Cho Nam-Joo // Kim Jiyoung, Born 1982

Book No. 26 of 2021

This was a very validating but also very infuriating read. (It’s probably for the best that it’s short—clocked in at under an hour.) Cho masterfully encapsulates the helpless rage that I realize most women feel at having to exist day-by-day in a patriarchal system, with their needs minimized and their labor exploited, with the constant rationalizing and bargaining (as well as the mental health ramifications and having to seek therapy, which does not fix the root cause of the problem). Cho is also pretty direct about the fact that even supportive, self-aware men have so many blind spots and unknowingly reinforce the systemic bias that makes life for their sisters, wives, and daughters so difficult.

Even though it’s hyper-specific to modern Korean culture, the parallels with more or less identical problems in the US make it feel unfortunately universal, and it honestly does not remotely read like an account of life “somewhere else” for its painful familiarity.
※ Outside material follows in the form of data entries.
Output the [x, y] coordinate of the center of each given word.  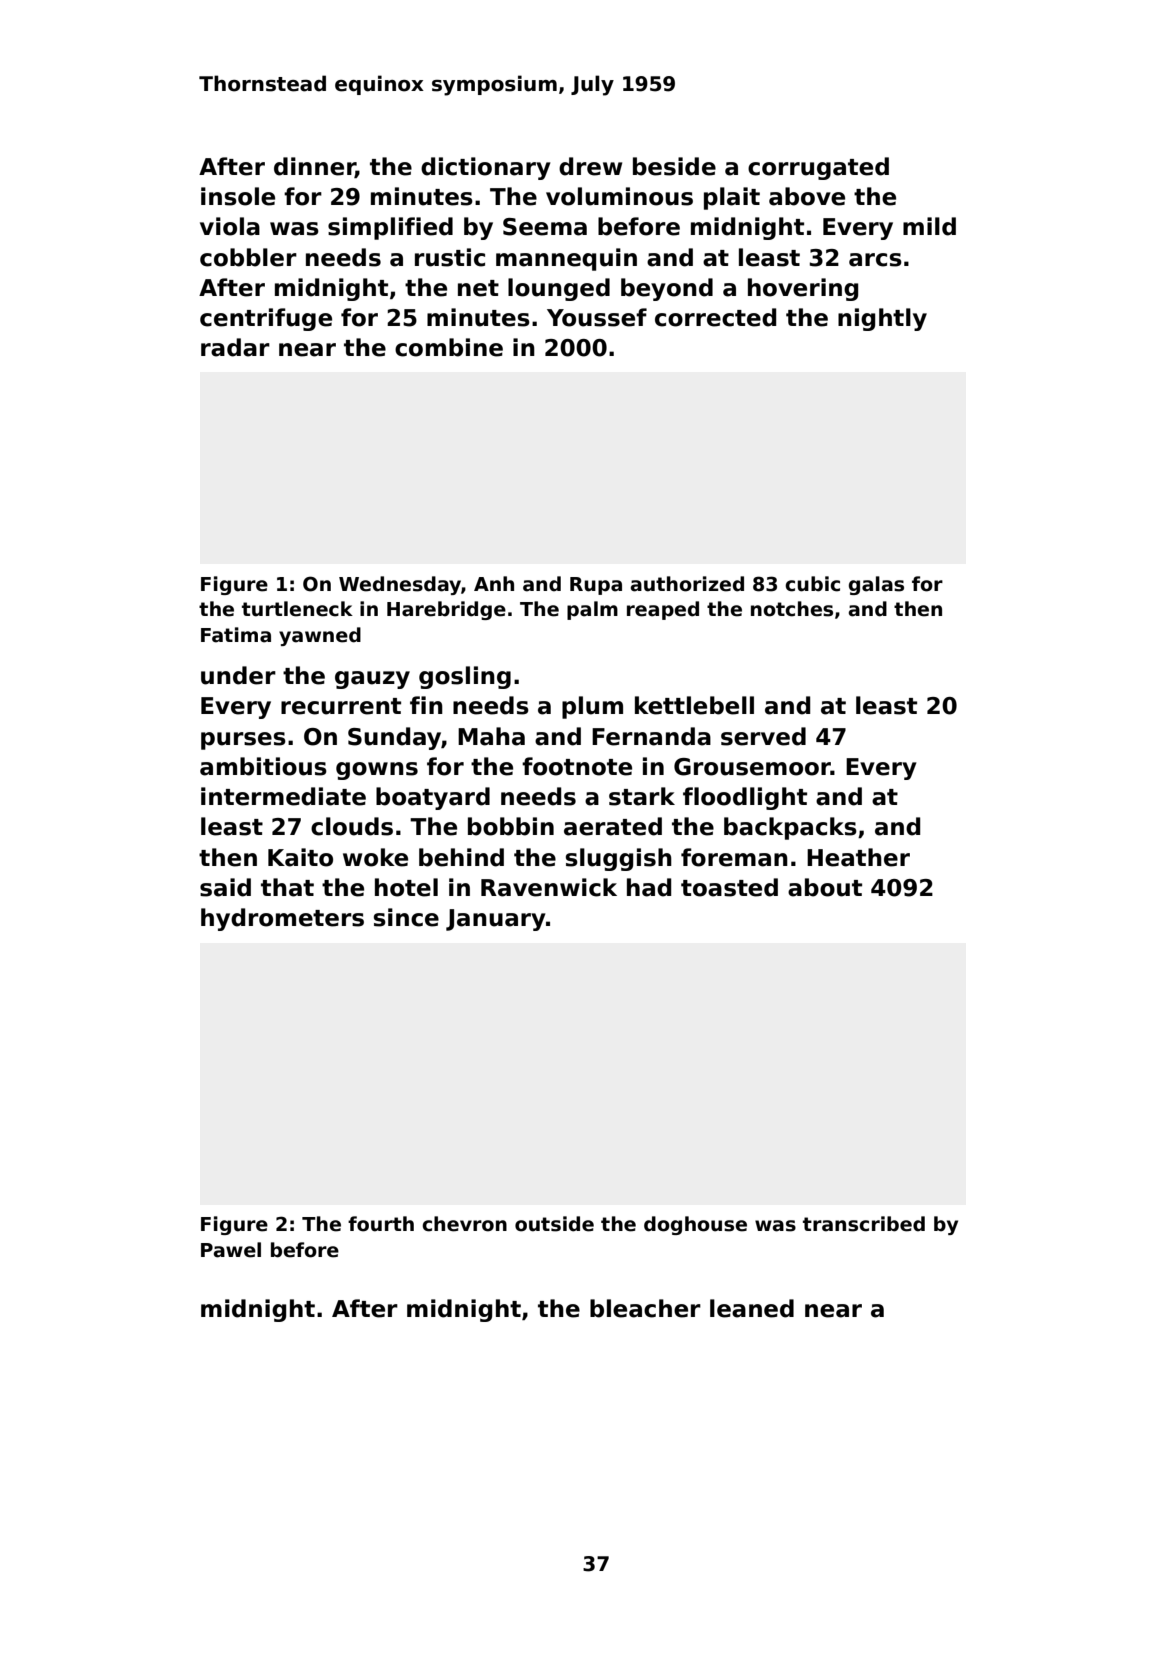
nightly [882, 319]
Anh [494, 583]
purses [243, 741]
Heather [858, 857]
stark [642, 796]
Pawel [231, 1250]
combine [449, 347]
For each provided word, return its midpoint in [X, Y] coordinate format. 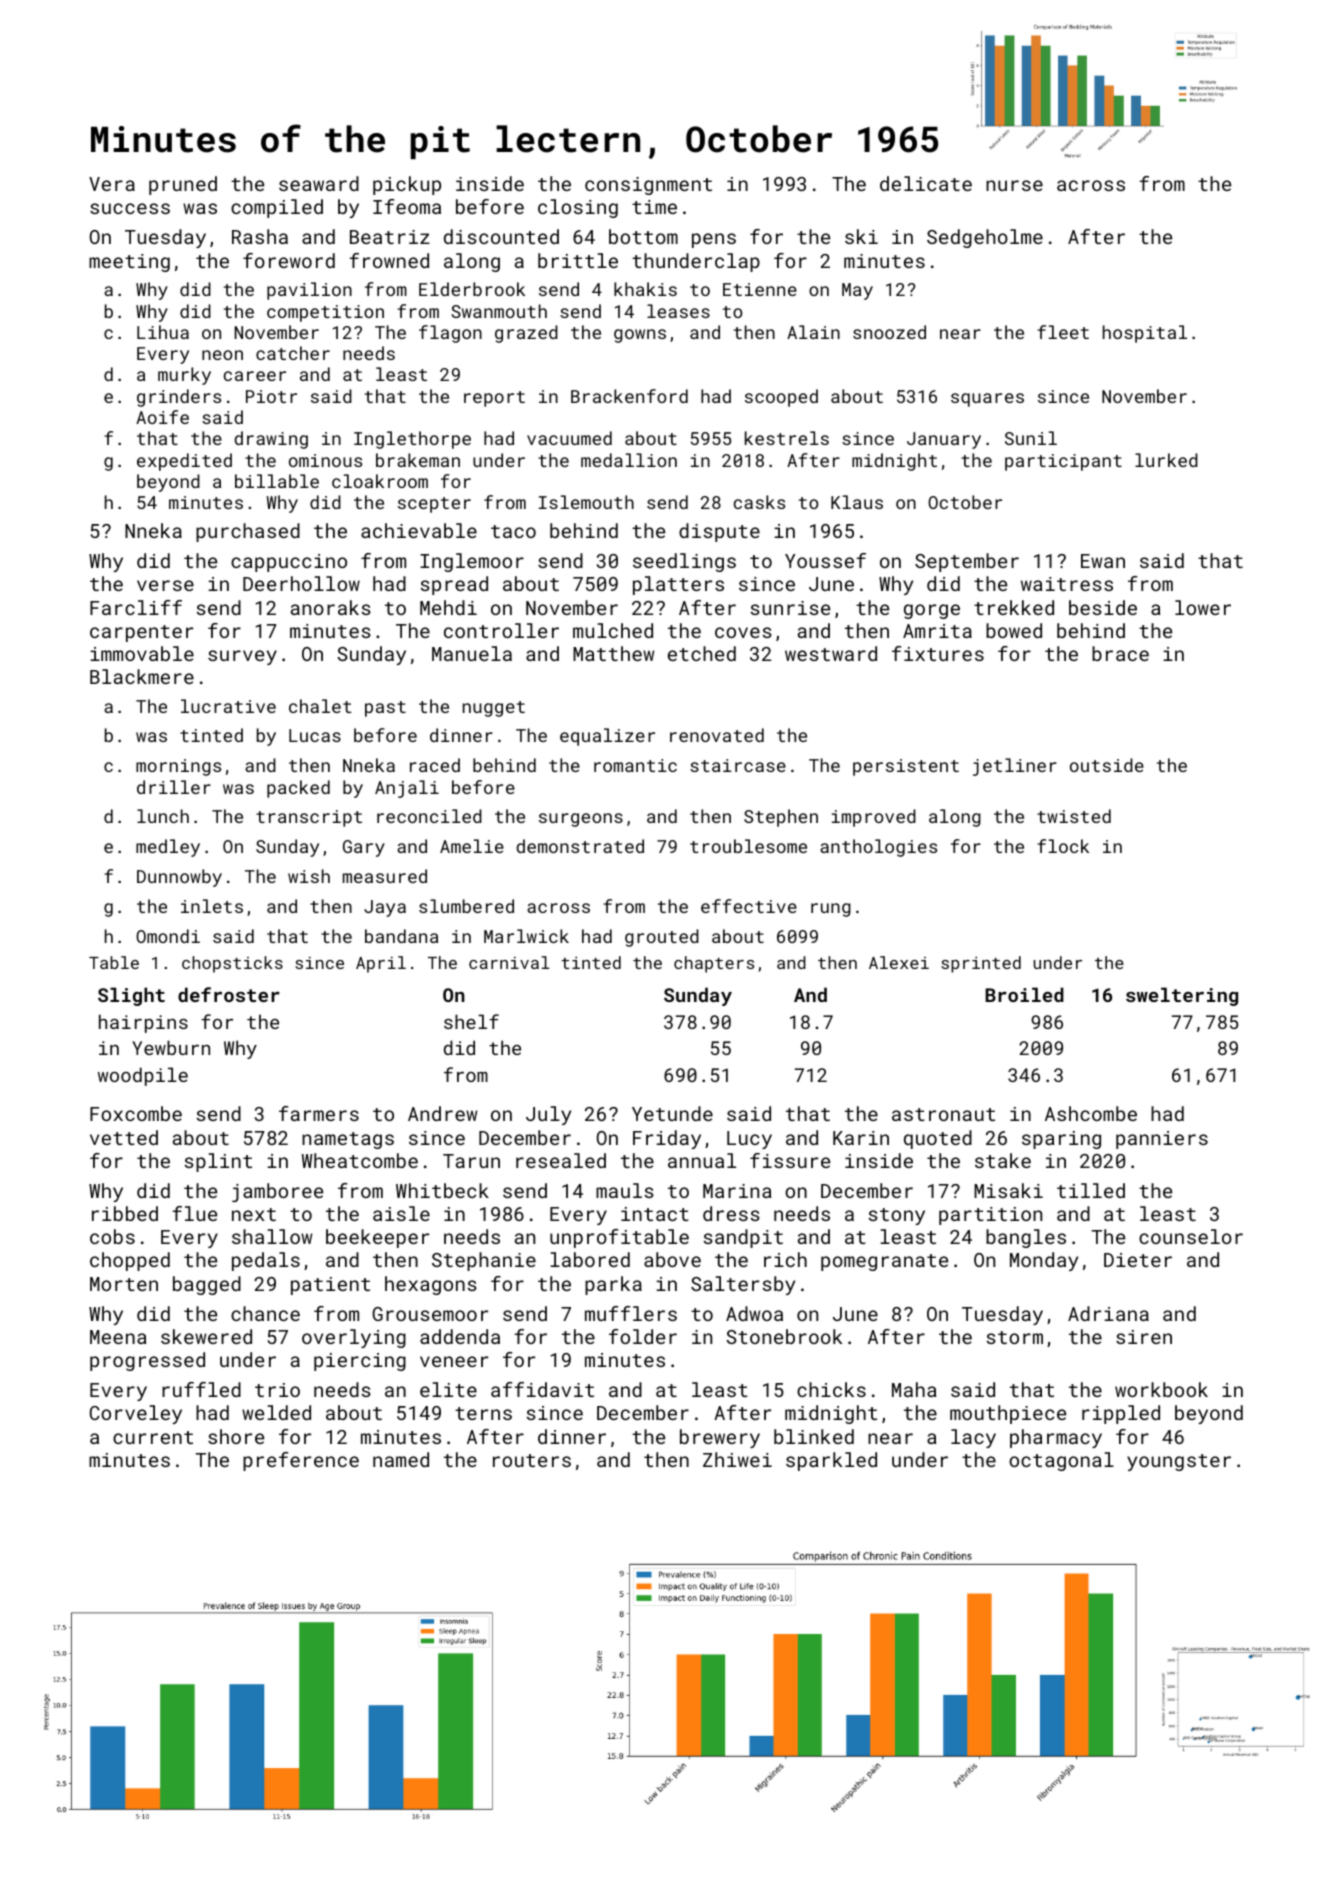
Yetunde [672, 1113]
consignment [648, 186]
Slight [131, 996]
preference [301, 1461]
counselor [1191, 1236]
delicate [926, 183]
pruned [183, 185]
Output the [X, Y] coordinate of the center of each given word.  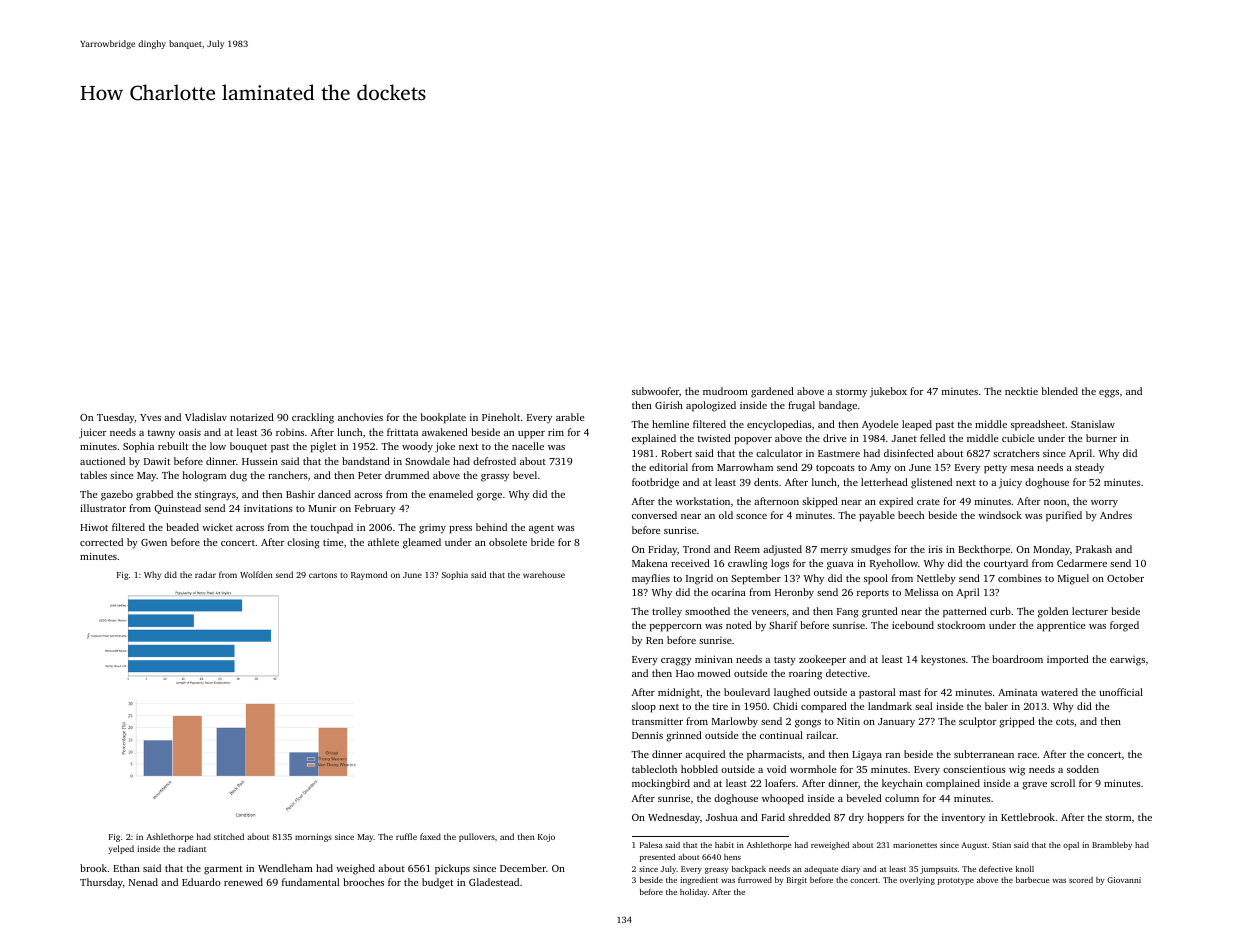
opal [1071, 846]
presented [657, 858]
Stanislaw [1093, 424]
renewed [243, 882]
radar [205, 574]
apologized [711, 406]
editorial [668, 467]
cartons [323, 575]
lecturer [1090, 611]
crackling [313, 418]
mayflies [651, 579]
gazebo [117, 495]
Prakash [1094, 549]
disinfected [909, 453]
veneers [769, 612]
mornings [313, 838]
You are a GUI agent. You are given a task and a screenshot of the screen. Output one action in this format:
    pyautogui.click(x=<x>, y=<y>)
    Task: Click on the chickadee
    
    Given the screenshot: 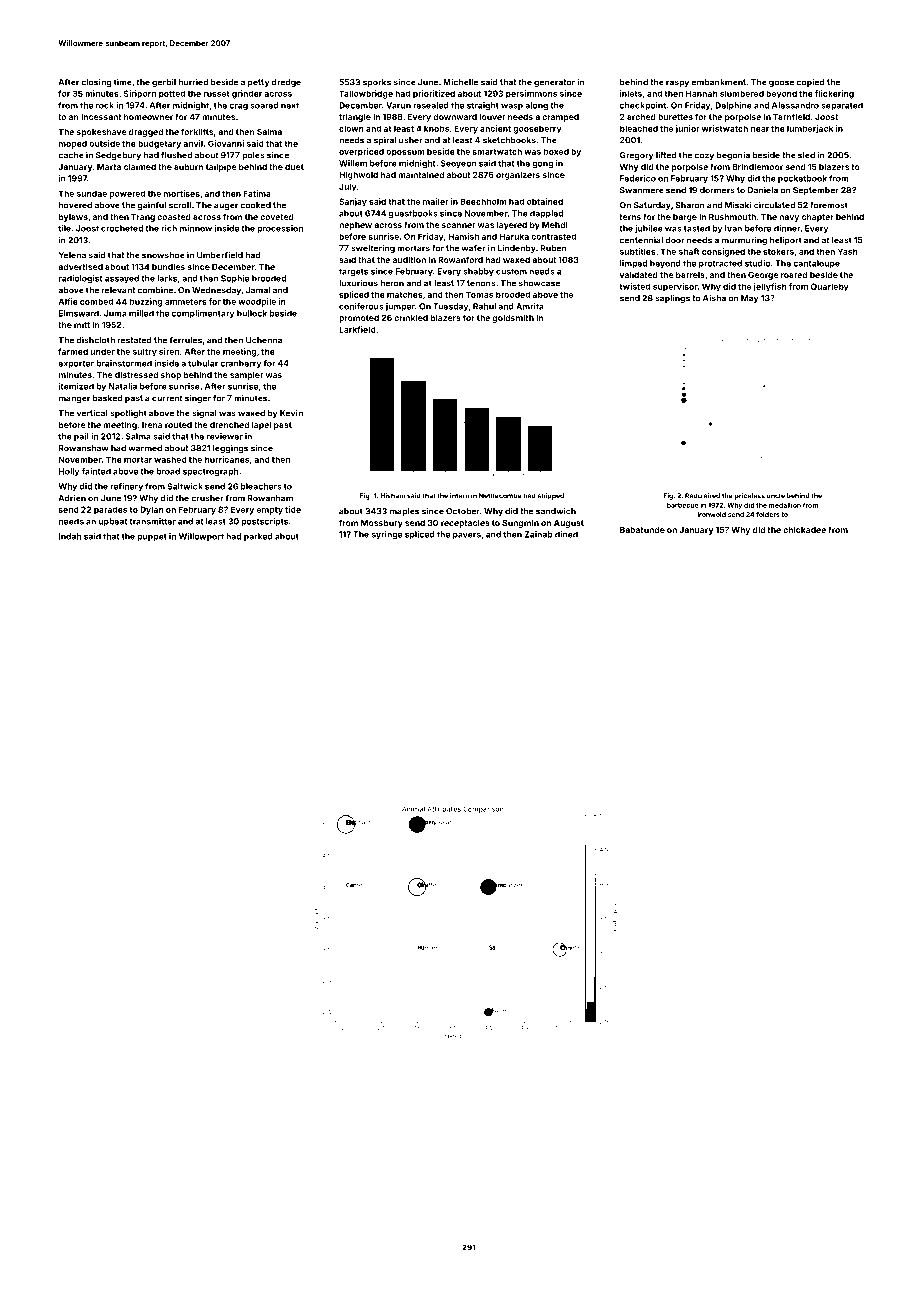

The dry, clinical writing backed up with statistics (the reason for which is revealed at the end) also works brilliantly to demonstrate the brutal effect of casual and structural misogyny, as well as reveal just how utterly ridiculous our societal values are when you describe them realistically.

I definitely have a mental category of “books with which I would like to smack people upside the head” and this is now one of them.

Similar Reads

Some parallels with Frances Cha’s If I Had Your Face.

Several fed-up women voice ideas that remind me of various feminist manifestos: Virginia Woolf’s A Room of One’s Own, Mary Wollstonecraft’s A Vindication of the Rights of Women, Mary Beard’s Women and Power.

I also thought of the economic exploitation of women’s labor explained in Stephanie Coontz’s Marriage, a History.